Stored data entries
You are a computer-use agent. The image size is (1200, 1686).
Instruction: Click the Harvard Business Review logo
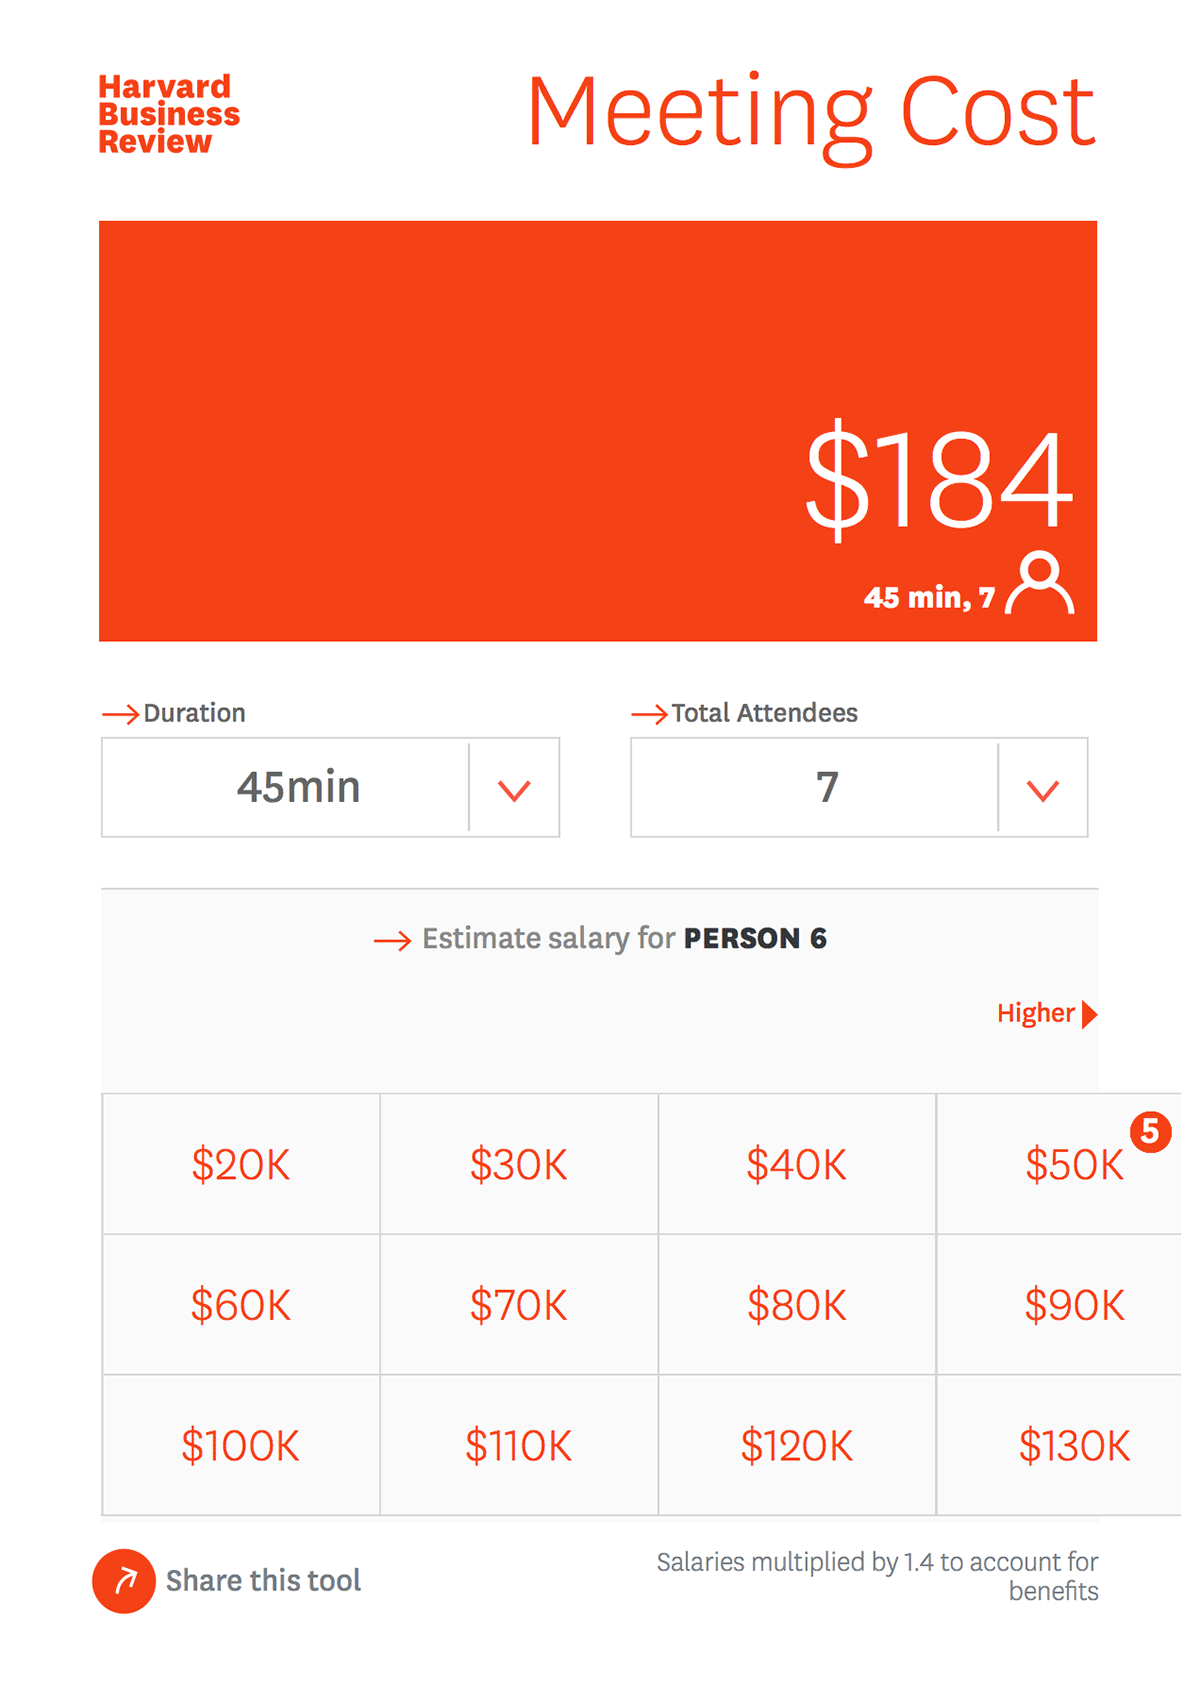click(x=168, y=114)
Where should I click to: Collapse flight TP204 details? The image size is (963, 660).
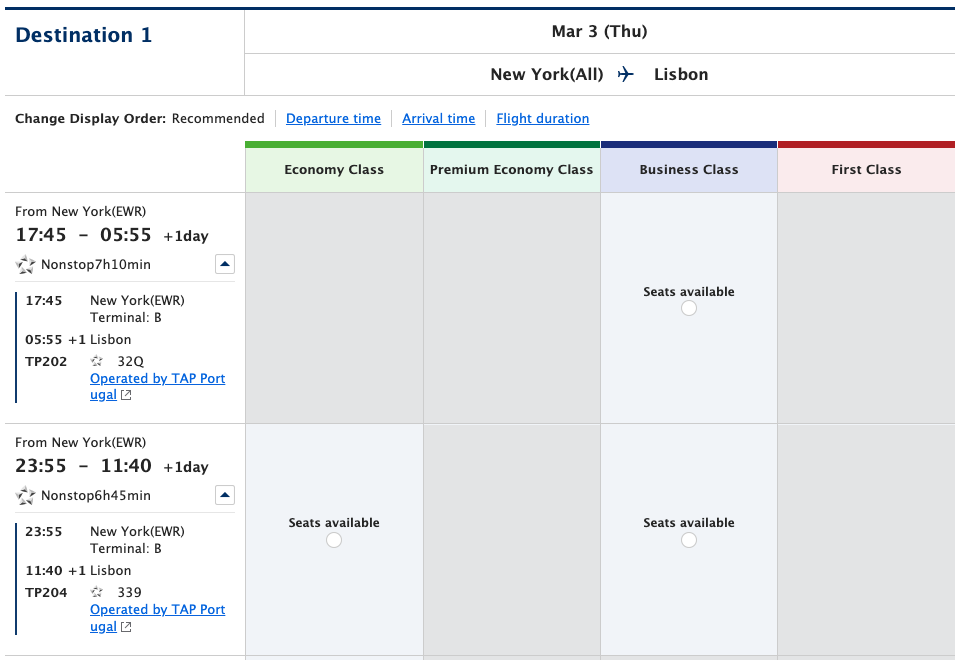[224, 495]
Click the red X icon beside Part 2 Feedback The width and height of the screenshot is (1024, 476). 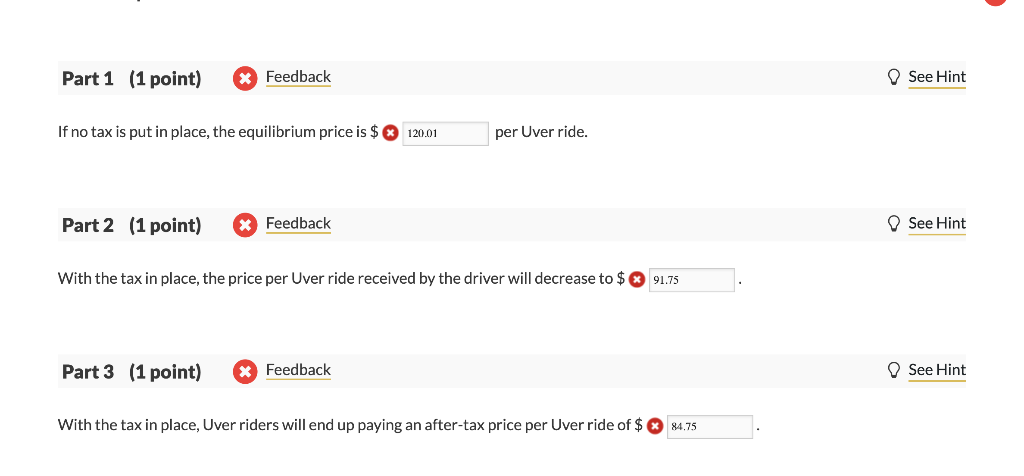(x=245, y=225)
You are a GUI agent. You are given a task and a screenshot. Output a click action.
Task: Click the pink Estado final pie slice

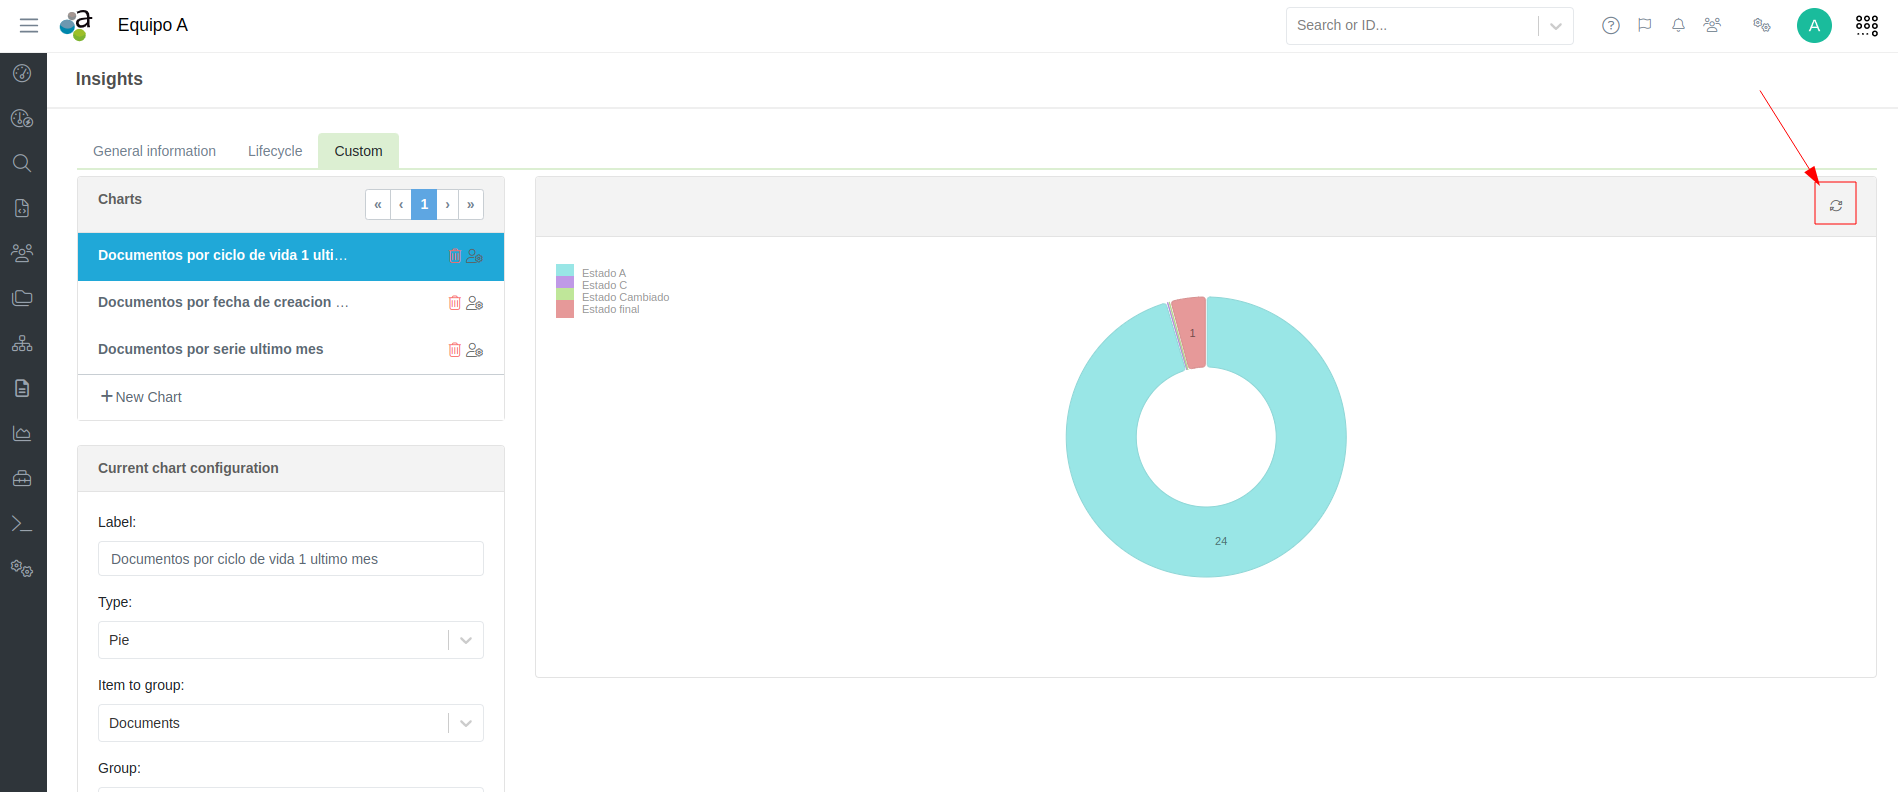pos(1192,333)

**EXERCISE BRIEF:** Among the entries, find every line holding "agent" and return it.

**RESULT FOR THIS EXERCISE:**
You are a computer-use agent. The image size is (1200, 1686).
You are a GUI agent. You are given a task and a screenshot. Output a click action.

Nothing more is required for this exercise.